Llevó a Jim Halleck a cenar a una taberna que había junto al río, un sitio con el suelo cubierto de serrín; comieron carne de vaca cocida con col, y cada uno bebió tres jarras de cerveza negra. No fue una comida de celebración. Ninguno de los dos se sentía bien con respecto a lo ocurrido. Además de estar de acuerdo en que Meigs era una verdadera desgracia, tenían poco que decirse. Cuando terminaron de comer, Chamán le dio las gracias a Halleck y le pagó por su colaboración. Halleck pudo regresar a su casa, junto a su esposa y sus cuatro hijos, varios dólares menos pobre que cuando se había marchado.
Chamán se quedó en la taberna y bebió más cerveza. No se preocupó por el efecto que el alcohol podía tener sobre el Don. Imaginó que no estaría mucho más tiempo en una situación en la que el Don pudiera ser importante para su vida.

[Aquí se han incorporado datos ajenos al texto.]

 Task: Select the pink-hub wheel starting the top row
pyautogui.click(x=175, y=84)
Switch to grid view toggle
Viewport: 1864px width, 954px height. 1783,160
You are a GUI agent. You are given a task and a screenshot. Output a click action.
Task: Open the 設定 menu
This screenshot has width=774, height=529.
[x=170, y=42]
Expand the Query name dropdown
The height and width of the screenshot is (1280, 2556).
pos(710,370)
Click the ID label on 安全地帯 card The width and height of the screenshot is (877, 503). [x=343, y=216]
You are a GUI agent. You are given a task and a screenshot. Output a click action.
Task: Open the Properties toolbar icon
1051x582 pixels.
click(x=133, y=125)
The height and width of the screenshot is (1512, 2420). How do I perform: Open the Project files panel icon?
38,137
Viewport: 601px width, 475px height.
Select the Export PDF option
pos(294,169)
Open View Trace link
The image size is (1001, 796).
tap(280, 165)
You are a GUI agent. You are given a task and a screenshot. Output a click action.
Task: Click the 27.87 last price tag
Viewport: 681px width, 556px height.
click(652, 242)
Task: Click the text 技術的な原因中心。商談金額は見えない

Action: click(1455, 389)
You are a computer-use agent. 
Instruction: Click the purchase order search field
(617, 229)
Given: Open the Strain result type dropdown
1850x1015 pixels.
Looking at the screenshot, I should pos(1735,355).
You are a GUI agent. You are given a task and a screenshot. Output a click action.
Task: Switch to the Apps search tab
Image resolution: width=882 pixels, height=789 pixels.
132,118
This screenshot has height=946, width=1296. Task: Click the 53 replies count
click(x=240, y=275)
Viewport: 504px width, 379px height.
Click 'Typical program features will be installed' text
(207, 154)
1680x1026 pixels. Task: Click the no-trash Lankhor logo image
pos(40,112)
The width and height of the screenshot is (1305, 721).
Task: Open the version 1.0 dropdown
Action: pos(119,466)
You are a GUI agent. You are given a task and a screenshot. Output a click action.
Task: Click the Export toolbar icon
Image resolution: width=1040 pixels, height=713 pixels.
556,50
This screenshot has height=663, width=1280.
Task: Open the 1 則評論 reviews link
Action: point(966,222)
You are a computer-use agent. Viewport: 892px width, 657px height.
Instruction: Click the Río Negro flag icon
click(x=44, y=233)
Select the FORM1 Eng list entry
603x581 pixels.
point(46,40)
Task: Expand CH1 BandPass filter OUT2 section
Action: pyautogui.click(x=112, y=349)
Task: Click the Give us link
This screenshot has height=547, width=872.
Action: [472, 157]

Regresó a su dormitorio caminando lentamente, sin pensar en nada más que en la necesidad de colocar un pie delante del otro para avanzar, y en cuanto llegó se metió en la cama completamente vestido.
Por la mañana se dio cuenta de que había otra buena razón para evitar las bebidas fuertes, porque le dolía la cabeza y los huesos de la cara, un justo castigo. Dedicó un buen rato a lavarse y cambiarse la ropa. Cuando se dirigía lentamente a tomar un desayuno tardío, un alumno de primer año llamado Rogers entró corriendo en el comedor del hospital.